The Trust Amendment Proposal — A proposal to approve by special resolution, an amendment to the Company’s investment management trust agreement, dated as of January 12, 2022, as amended July 13, 2023, (the “Trust Agreement”), by and between the Company and Continental Stock Transfer & Trust Company as trustee (the “Trustee”) to the Company’s trust account (the “Trust Account”), allowing the Company to extend the Combination Period to July 18, 2025.

For      Against      Abstain

 

4.

The Ratification of Auditors Proposal —to consider and vote upon a proposal by ordinary resolution that the selection by the Audit Committee of the Board of the Company of BDO U.S.A, P.C. as the Company’s independent registered public accounting firm for the fiscal year ending December 31, 2024 be ratified;

For      Against      Abstain

 

5.

Adjournment Proposal — A proposal to approve by ordinary resolution that the adjournment of the extraordinary annual general meeting to a time, date and place to be confirmed by the chairman of the extraordinary annual general meeting to permit further solicitation of proxies be adopted, ratified, approved and confirmed in all respects.

For      Against      Abstain

NOTE: IN HIS DISCRETION, THE PROXY HOLDER IS AUTHORIZED TO VOTE UPON SUCH OTHER MATTER OR MATTERS THAT MAY PROPERLY COME BEFORE THE GENERAL MEETING AND ANY ADJOURNMENT(S) THEREOF.
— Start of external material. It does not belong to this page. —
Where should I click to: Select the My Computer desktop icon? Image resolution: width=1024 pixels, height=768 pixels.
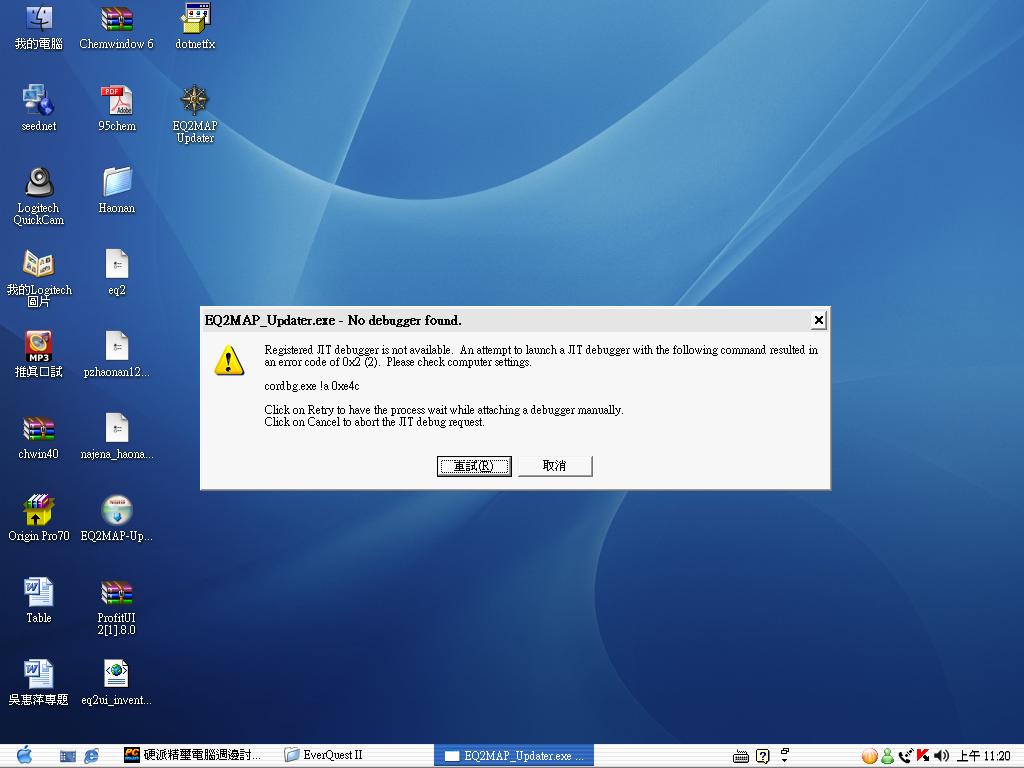(x=38, y=19)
THIS PROXY WILL BE VOTED IN ACCORDANCE WITH THE SPECIFIC INDICATION ABOVE. IN THE ABSENCE OF SUCH INDICATION, THIS PROXY WILL BE VOTED “FOR” EACH PROPOSAL AND, AT THE DISCRETION OF THE PROXY HOLDER, ON ANY OTHER MATTERS THAT MAY PROPERLY COME BEFORE THE GENERAL MEETING OR ANY POSTPONEMENT OR ADJOURNMENT THEREOF.


NOTWITHSTANDING THE ORDER IN WHICH PROPOSALS ARE SET OUT HEREIN, THE COMPANY MAY PUT THE PROPOSALS TO THE GENERAL MEETING IN SUCH ORDER AS IT MAY DETERMINE.

 

Dated:             

  

 

  

 

     Signature of Shareholder     
    

 

    
     PLEASE PRINT NAME     
    

 

    
     Certificate Number(s)     
    

 

    
     Total Number of Shares Owned     

Sign exactly as your name(s) appears on your share certificate(s). A corporation is requested to sign its name by its President or other authorized officer, with the office held designated. Executors, administrators, trustees, etc., are requested to so indicate when signing. If a share certificate is registered in two names or held as joint tenants or as community property, both interested persons should sign.

PLEASE COMPLETE THE FOLLOWING:

I plan to attend the General Meeting (Circle one): Yes   No

Number of attendees: ————

PLEASE NOTE:

SHAREHOLDER SHOULD SIGN THE PROXY PROMPTLY AND RETURN IT IN THE ENCLOSED ENVELOPE AS SOON AS POSSIBLE TO ENSURE THAT IT IS RECEIVED BEFORE THE GENERAL MEETING. PLEASE INDICATE ANY ADDRESS OR TELEPHONE NUMBER CHANGES IN THE SPACE BELOW.